Mais revenons à 切磋琢磨
    C’est à l'origine une expression qui décrit le fait de tailler et polir des pierres précieuses, des os ou des objets en jade. Avec le temps, ce terme a évolué pour signifier le processus par lequel des personnes, partageant un même objectif, se stimulent mutuellement afin de progresser et de s'améliorer ensemble. Ce concept véhicule l'idée que certaines formes de croissance personnelle ne peuvent émerger que dans la relation avec les autres. Que ce soit dans le travail, l'apprentissage, le sport ou les arts, le fait d’évoluer aux côtés de personnes animées par les mêmes aspirations permet un développement plus profond et plus riche. C’est cela, l’esprit de « 切磋琢磨 ».

      Le tir de cérémonie, c’est à dire le tir, nous parlons de japonais et tout est cérémonie, n’est JAMAIS solitaire. Un Sharei est composé de 5 personnes qui cherchent à atteindre Shin, Zen, Bi (vérité, bonté, beauté) par le tir juste (on ne vise pas la cible sauf si on est un gougnafier, elle est atteinte naturellement si le tir est juste) et par l’harmonie avec les autres tireurs ( que l’on ne voit pas tous puisqu’on est en ligne).  

     J’ai longtemps considéré qu’être prof était un métier solitaire et individualiste qui ne s’apprenait pas, et ça me convenait parfaitement. J’ai passé quelques années à lire en salle des profs sans trop me soucier de fraterniser, ça vient tout seul si ça doit venir, on a le temps. La REP provoque en général une plus forte solidarité, mais ce n’est pas non plus toujours vrai.
     Je n’avais donc pas du tout l’esprit de 切磋琢磨
     Puis j’ai ralenti le rythme des mutations et fraternisé davantage. C’est sans doute vrai pour les autres matières, mais les équipes de Lettres sont hautement inflammables, ce qui demande une certaine diplomatie. Chance, quand je suis arrivé dans mon dernier collège, l’équipe était déjà en feu, et, le temps de comprendre, j’ai pu ajouter mon propre combustible.
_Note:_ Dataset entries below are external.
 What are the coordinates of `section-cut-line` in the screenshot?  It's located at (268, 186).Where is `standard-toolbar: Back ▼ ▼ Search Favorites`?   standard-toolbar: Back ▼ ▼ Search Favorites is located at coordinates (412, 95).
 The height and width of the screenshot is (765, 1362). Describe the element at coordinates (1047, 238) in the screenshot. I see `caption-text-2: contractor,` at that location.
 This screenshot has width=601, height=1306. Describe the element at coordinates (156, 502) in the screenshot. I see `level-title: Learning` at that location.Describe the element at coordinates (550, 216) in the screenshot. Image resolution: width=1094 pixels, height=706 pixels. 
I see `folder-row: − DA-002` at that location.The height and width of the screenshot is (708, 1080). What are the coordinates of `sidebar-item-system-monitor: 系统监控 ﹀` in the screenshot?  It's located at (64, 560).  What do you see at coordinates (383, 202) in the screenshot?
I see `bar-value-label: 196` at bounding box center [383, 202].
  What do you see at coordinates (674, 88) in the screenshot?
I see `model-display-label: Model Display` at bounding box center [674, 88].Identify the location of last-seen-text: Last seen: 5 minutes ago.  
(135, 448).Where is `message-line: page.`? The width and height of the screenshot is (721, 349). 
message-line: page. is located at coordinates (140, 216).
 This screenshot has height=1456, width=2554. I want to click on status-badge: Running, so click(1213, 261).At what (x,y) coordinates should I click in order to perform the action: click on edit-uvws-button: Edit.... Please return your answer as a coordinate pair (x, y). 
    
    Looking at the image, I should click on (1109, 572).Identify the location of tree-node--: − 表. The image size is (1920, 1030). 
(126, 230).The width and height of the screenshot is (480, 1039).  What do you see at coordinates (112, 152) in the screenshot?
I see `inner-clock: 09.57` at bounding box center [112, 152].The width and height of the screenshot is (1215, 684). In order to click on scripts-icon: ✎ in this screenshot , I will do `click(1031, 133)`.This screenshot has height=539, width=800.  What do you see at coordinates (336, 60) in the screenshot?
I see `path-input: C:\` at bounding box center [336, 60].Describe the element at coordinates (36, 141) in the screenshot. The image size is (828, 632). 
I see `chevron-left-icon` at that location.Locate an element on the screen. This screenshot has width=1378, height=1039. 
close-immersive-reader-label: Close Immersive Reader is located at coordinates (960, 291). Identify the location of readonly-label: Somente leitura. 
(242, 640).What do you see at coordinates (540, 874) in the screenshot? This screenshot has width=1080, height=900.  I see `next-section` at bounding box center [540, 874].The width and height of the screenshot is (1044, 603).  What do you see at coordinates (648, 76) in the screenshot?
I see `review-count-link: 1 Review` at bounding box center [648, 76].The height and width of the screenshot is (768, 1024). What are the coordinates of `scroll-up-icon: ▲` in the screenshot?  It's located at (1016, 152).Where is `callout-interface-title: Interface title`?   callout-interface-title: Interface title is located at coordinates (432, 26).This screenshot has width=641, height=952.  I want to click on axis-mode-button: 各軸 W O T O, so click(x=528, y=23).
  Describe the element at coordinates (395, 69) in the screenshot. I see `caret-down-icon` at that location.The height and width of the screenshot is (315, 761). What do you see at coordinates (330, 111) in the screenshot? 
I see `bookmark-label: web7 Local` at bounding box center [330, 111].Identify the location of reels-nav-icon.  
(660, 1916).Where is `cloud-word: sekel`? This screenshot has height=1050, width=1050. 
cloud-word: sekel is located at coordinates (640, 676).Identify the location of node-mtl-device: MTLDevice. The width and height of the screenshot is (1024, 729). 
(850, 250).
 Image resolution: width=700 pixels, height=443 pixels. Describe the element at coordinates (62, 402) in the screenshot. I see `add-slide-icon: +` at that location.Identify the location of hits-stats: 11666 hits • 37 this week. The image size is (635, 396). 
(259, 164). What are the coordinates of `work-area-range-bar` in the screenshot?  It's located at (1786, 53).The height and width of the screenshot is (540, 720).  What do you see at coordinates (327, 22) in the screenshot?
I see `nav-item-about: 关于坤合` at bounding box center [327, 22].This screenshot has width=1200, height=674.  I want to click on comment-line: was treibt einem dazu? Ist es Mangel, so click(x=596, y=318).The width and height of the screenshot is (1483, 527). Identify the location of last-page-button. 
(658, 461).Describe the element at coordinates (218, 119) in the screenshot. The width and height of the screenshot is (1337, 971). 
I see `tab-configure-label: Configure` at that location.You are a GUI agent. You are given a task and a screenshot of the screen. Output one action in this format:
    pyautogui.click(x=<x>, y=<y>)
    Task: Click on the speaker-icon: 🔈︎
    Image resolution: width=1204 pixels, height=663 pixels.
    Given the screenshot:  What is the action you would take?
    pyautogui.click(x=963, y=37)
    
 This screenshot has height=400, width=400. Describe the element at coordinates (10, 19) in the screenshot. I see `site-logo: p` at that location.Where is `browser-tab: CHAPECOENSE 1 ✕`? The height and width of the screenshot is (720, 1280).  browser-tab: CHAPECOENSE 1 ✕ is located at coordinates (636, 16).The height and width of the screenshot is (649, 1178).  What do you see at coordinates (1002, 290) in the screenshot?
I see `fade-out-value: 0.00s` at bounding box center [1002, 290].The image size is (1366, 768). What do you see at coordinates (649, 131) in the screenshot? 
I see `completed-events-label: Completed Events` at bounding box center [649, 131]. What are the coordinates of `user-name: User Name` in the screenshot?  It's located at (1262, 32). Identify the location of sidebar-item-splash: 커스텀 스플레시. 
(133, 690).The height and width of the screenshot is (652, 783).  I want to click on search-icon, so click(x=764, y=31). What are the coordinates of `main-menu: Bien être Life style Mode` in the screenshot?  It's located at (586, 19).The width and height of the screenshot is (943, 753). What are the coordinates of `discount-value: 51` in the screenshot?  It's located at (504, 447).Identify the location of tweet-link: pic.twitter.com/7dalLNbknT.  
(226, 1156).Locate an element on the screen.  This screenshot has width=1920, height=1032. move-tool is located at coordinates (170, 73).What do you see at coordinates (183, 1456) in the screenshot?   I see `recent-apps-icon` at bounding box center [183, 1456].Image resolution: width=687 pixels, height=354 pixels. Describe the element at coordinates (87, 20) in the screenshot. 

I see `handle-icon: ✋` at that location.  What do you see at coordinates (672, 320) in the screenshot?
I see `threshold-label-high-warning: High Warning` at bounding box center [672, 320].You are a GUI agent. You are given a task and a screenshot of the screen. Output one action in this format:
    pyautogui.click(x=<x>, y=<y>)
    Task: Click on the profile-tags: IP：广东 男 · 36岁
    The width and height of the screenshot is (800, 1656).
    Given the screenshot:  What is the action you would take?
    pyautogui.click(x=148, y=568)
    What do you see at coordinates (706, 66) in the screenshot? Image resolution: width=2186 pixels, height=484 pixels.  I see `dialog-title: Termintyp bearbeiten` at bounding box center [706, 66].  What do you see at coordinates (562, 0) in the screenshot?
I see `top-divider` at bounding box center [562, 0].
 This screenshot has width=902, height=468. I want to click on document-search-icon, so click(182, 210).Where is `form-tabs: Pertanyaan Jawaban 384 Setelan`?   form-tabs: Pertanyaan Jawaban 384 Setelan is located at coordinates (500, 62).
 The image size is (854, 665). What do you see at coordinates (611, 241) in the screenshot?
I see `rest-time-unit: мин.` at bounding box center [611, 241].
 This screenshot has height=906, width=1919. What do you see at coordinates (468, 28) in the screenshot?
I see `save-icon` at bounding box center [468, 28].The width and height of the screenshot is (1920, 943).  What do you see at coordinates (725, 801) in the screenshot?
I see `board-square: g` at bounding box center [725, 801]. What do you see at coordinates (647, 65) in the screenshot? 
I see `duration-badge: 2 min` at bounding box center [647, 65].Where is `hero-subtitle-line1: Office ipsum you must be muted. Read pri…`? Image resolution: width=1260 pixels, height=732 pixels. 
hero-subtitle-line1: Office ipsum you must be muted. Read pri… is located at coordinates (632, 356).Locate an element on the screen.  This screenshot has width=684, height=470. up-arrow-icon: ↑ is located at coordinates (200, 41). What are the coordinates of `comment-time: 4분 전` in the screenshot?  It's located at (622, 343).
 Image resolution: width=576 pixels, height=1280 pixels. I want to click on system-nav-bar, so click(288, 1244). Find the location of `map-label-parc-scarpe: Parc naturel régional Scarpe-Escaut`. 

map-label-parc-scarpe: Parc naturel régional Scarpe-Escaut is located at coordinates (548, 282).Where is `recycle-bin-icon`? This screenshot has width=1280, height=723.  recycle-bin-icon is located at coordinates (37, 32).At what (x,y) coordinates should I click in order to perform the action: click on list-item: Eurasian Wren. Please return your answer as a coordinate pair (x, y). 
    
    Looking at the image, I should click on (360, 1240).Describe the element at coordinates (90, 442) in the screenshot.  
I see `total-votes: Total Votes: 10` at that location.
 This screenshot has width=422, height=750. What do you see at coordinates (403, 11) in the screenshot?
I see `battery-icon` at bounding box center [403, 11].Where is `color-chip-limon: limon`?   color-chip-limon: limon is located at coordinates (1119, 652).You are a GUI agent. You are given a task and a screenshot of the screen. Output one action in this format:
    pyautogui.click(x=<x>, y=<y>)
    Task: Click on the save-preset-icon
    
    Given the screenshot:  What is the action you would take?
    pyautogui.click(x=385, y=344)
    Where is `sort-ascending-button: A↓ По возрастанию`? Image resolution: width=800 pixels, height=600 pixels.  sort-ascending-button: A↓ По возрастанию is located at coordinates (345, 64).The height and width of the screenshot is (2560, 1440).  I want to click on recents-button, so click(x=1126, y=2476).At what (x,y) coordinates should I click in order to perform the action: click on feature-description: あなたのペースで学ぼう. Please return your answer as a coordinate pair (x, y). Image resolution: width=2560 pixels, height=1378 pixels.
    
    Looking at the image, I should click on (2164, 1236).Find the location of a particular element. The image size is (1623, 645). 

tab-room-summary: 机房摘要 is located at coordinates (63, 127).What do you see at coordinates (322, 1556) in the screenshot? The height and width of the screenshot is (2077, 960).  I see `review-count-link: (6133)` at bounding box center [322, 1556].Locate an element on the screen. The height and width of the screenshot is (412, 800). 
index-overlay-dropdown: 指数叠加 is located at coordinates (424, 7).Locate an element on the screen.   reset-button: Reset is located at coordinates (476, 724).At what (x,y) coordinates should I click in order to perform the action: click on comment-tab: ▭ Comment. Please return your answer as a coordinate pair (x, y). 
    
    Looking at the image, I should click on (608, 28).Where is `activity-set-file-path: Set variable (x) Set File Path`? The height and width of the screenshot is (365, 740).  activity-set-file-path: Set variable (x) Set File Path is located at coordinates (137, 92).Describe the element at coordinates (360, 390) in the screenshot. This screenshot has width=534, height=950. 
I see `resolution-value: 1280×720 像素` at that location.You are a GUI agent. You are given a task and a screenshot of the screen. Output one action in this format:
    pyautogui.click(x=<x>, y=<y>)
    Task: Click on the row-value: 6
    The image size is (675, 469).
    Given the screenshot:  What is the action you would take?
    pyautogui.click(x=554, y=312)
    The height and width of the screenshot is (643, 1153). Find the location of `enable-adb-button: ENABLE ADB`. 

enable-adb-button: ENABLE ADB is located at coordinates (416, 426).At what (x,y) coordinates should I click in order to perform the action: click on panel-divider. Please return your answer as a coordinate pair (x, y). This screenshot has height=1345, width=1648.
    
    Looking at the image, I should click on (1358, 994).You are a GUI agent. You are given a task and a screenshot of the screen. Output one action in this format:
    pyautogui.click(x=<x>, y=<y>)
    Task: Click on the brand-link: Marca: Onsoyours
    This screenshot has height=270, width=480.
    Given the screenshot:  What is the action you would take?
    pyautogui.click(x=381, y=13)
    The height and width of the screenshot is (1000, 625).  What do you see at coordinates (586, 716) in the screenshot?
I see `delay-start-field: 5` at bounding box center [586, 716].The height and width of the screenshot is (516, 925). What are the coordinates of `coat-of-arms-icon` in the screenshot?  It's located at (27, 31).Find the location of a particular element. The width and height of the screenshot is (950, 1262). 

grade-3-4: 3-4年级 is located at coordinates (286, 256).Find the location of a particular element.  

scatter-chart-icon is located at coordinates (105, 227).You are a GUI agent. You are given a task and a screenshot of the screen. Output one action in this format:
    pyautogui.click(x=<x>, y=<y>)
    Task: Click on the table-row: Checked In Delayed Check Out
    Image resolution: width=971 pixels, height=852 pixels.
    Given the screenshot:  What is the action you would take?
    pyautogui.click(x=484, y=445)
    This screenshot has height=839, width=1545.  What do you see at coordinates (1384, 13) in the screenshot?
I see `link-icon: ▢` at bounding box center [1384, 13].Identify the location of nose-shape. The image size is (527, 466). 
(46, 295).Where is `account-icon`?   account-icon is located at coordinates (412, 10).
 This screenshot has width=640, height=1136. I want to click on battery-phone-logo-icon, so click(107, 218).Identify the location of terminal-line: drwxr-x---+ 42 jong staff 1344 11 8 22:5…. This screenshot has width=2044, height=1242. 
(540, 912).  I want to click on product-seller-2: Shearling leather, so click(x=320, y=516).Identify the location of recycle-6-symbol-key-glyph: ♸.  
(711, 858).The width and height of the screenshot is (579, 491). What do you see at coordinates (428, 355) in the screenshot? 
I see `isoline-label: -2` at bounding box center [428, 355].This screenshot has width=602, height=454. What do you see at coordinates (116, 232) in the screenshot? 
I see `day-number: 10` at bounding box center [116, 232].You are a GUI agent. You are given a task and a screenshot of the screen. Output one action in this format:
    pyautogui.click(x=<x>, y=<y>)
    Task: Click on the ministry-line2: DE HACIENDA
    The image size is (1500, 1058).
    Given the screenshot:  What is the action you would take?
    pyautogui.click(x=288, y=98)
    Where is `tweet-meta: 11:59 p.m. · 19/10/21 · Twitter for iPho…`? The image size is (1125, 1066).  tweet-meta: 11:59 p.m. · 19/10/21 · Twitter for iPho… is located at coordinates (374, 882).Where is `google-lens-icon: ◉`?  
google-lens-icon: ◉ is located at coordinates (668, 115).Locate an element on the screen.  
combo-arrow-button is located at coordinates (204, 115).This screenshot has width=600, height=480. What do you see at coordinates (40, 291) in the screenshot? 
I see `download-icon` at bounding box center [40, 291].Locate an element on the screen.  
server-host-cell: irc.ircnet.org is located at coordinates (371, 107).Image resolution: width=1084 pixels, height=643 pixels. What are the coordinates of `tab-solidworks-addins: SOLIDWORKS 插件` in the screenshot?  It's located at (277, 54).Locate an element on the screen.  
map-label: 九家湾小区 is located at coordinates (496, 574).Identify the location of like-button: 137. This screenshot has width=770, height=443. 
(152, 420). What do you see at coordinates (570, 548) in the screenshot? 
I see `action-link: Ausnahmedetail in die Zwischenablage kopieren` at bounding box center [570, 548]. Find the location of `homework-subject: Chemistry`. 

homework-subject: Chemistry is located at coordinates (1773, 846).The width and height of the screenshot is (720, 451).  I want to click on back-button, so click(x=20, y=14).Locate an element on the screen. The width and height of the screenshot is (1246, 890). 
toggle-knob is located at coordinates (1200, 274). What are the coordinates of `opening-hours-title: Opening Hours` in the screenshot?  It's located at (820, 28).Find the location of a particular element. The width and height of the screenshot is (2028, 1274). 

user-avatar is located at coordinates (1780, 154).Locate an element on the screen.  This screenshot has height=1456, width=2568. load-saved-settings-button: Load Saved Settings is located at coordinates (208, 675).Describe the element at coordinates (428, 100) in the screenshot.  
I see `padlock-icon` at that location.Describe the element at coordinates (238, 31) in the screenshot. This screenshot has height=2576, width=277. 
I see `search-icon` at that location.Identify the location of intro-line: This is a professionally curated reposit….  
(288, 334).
Le tavy, culture sur brulis malgache, appliqué à la salle des profs a bien fonctionné, et il a été possible d’envisager de 切磋琢磨 avec une nouvelle équipe.
       C’est sans doute le grand défi du formateur, sa grande évidence quand on parvient à le réaliser. D’abord avoir quelque chose à dire, ensuite ne pas simplement le donner à entendre à chacun mais à l’intelligence collective, chose compliquée à obtenir des profs. J’étais déjà arrivé à cette conclusion quand il m’arrivait de participer à un diner en ville : plus les participants sont individuellement brillants moins la conversation l’est, par égocentrisme,  neutralisation mutuelle, ou plus certainement par crainte du ridicule. C’est extrêmement compliqué d’obtenir une mutualisation positive des esprits, surtout lorsque ces dits esprits arrivent en rogne contre l’institution, n’ont pas trouvé à se garer et savent déjà tout.
       En revanche, quand ça marche ! Quand le vent de l’esprit du 切磋琢磨 se lève, c’est comme de réussir un kaichu  (2 flèches de suite dans la cible), c’est comme quand vous sentez que votre cours fonctionne et que vos élèves ont progressé parce qu’ils étaient ensemble, et que vous aussi vous avez progressé. Rien à voir avec l’émulation, le désir de surpasser l’autre est le plus sûr moyen d’envoyer sa flèche dans le sable.

Dans la plupart des groupes il y a un ou une perosnne qui a l'esprit de 切磋琢磨. C’est rarement la personne qui parle le plus et le plus fort, mais c’est celle qui permet. J’ai la chance d’en avoir croisé, et d’avoir intuitivement plutôt choisi cette voie d’enseignement là.